◆ **Exercise aim**
Count the lines of the records below that contain the string "Given", and give only that number.

Records
Start
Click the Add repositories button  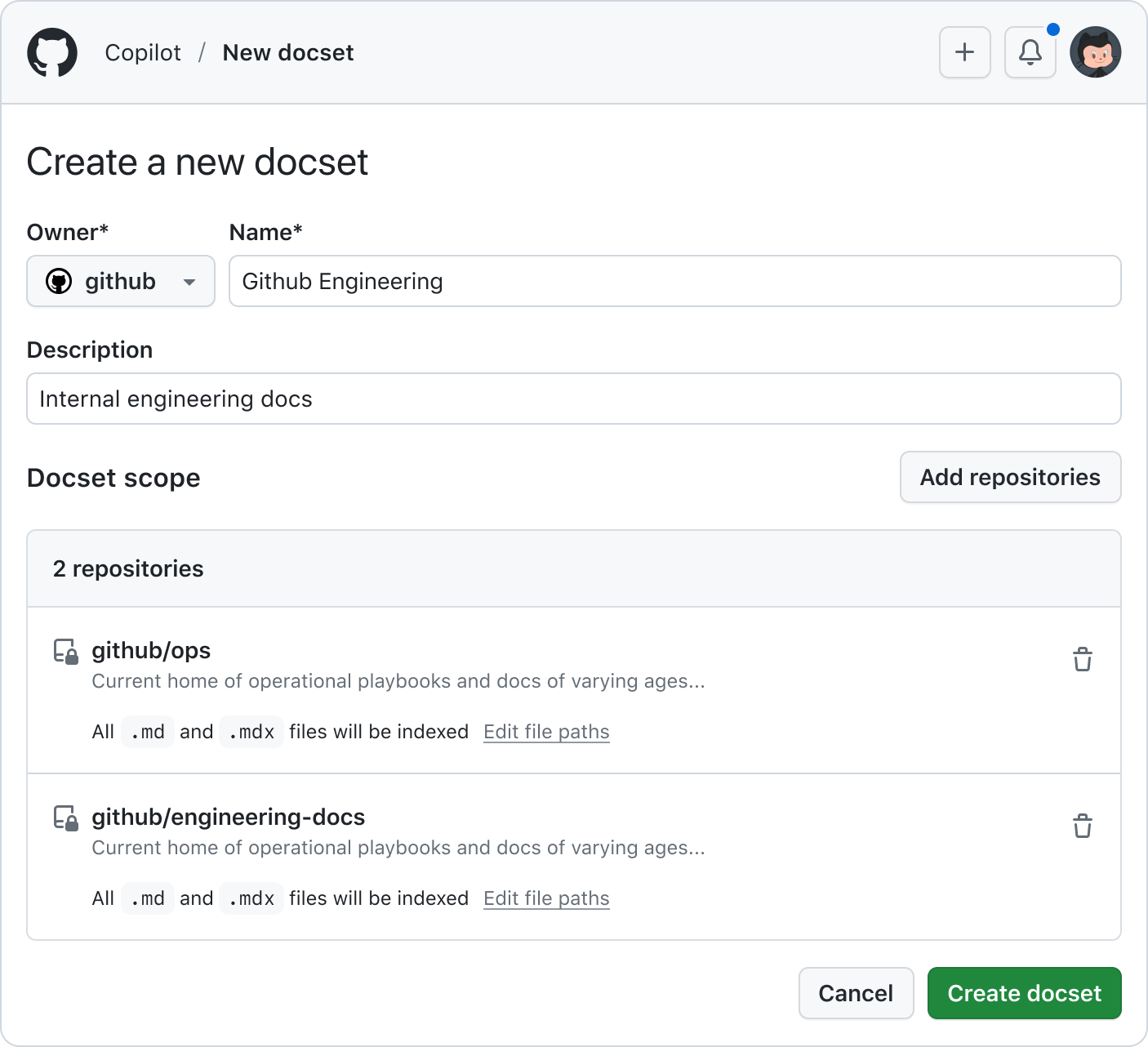click(1010, 477)
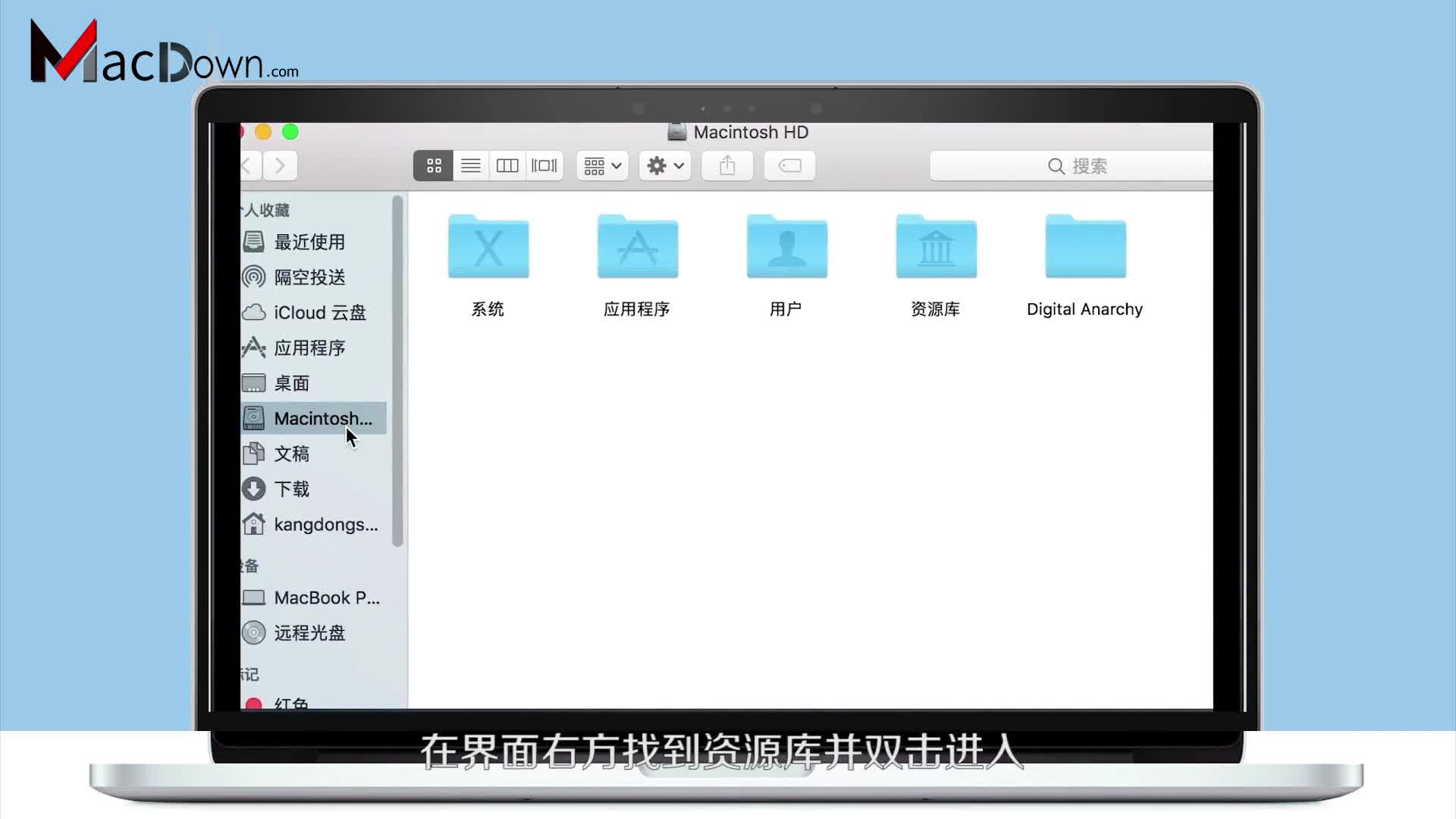This screenshot has height=819, width=1456.
Task: Click the Share toolbar button
Action: click(726, 165)
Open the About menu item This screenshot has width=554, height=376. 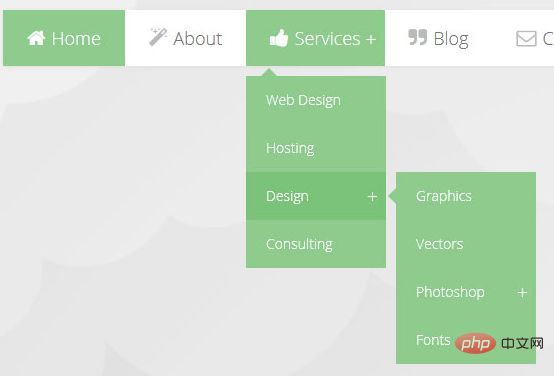click(x=185, y=38)
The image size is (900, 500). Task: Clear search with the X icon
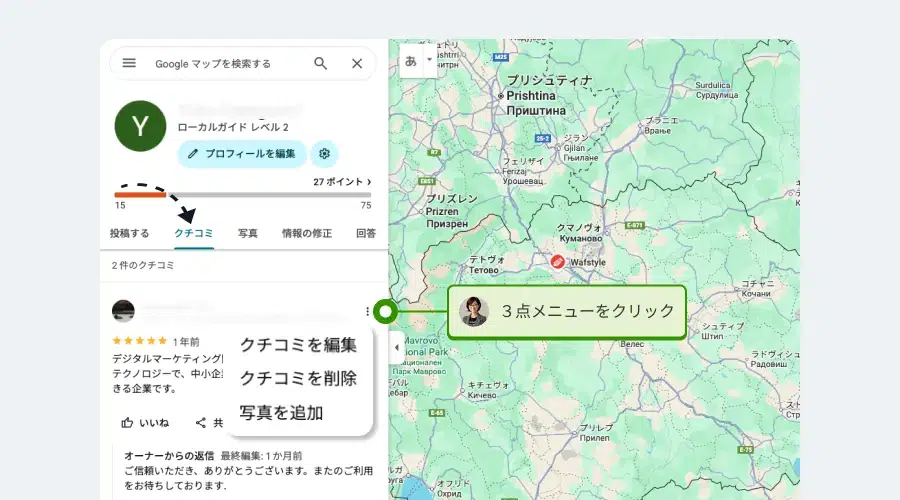coord(357,63)
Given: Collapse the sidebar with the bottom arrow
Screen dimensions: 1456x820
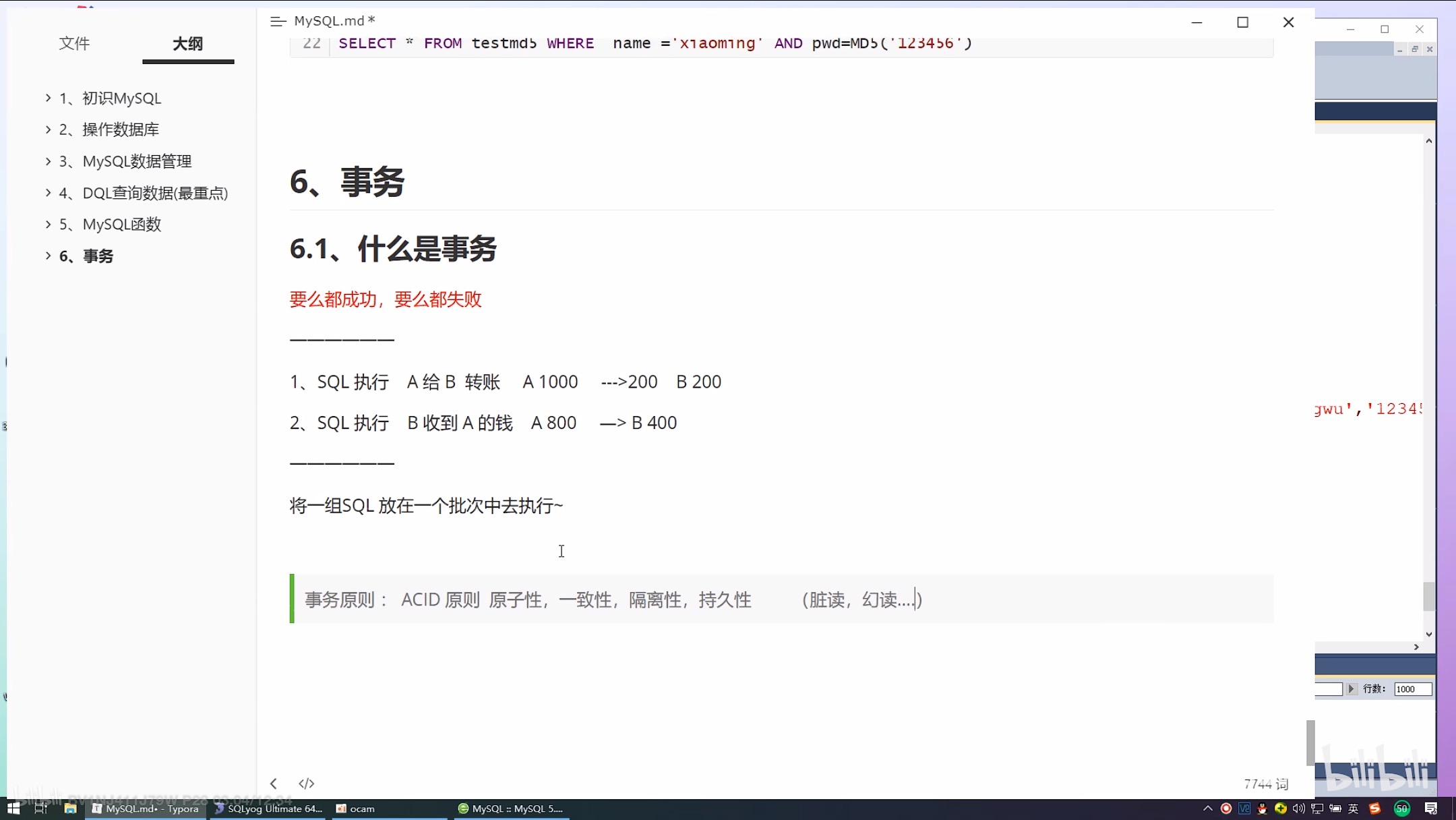Looking at the screenshot, I should (273, 783).
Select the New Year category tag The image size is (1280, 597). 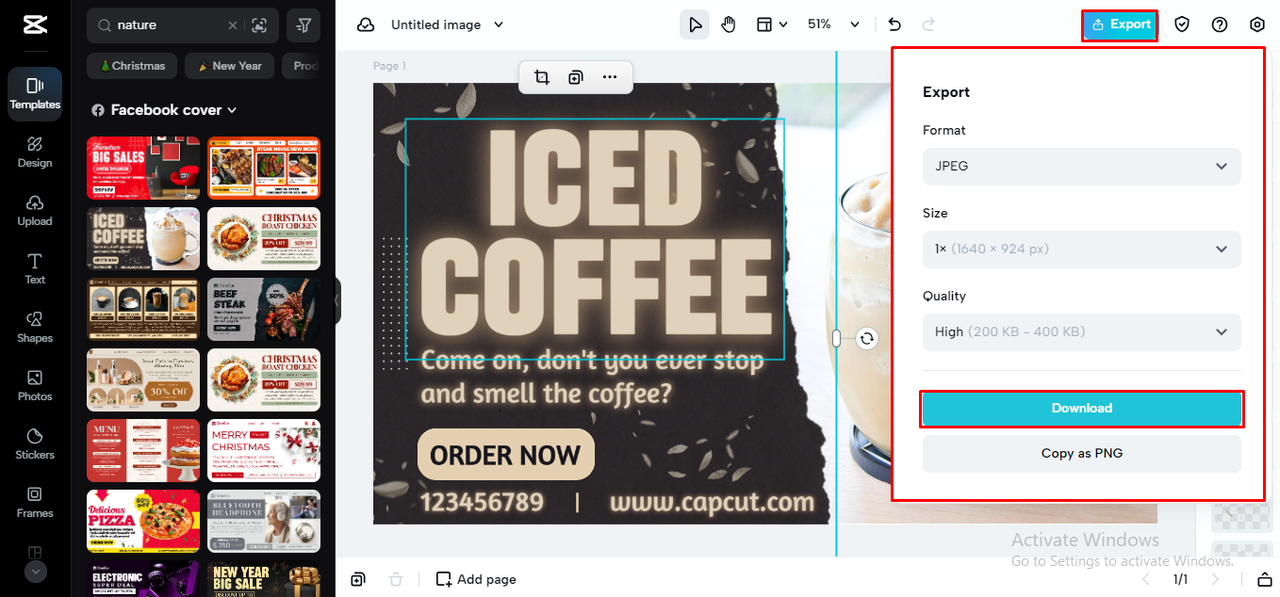230,66
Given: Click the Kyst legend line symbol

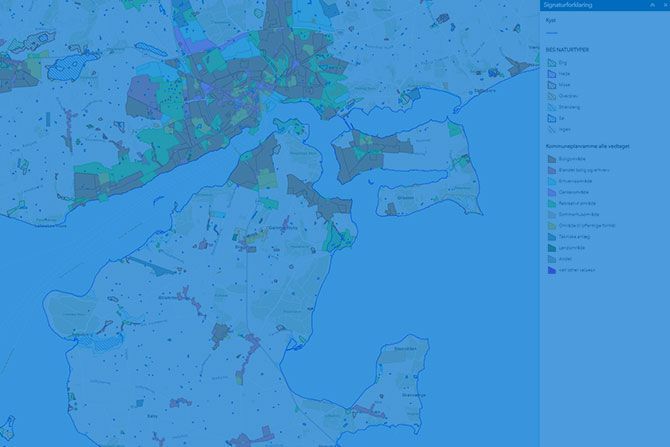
End
◆ **Solution to the exercise**
2